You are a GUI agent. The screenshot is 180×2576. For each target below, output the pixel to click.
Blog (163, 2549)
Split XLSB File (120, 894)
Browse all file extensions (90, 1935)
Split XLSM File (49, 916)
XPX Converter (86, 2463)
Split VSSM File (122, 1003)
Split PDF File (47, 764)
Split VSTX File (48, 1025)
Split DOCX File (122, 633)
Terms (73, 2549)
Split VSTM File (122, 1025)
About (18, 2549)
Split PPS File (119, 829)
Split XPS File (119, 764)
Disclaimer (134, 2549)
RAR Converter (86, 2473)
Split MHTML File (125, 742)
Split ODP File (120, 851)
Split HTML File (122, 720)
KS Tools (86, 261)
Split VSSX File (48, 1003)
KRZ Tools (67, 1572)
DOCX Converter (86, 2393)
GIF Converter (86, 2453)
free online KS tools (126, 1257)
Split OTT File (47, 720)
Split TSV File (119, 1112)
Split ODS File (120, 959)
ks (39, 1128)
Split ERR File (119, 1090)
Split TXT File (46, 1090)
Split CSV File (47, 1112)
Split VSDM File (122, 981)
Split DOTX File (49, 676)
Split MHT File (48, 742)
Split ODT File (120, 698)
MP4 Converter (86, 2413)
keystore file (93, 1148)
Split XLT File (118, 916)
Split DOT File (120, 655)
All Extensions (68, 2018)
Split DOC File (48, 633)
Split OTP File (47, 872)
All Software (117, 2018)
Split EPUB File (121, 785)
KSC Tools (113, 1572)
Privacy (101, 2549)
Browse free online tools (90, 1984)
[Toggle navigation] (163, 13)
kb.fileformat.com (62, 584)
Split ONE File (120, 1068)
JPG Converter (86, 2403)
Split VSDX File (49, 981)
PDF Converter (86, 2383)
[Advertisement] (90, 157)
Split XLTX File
===============
Your task
The answer must consist of each line from the data that includes the string "Converter".

Answer below
XPX Converter (86, 2463)
RAR Converter (86, 2473)
DOCX Converter (86, 2393)
GIF Converter (86, 2453)
MP4 Converter (86, 2413)
JPG Converter (86, 2403)
PDF Converter (86, 2383)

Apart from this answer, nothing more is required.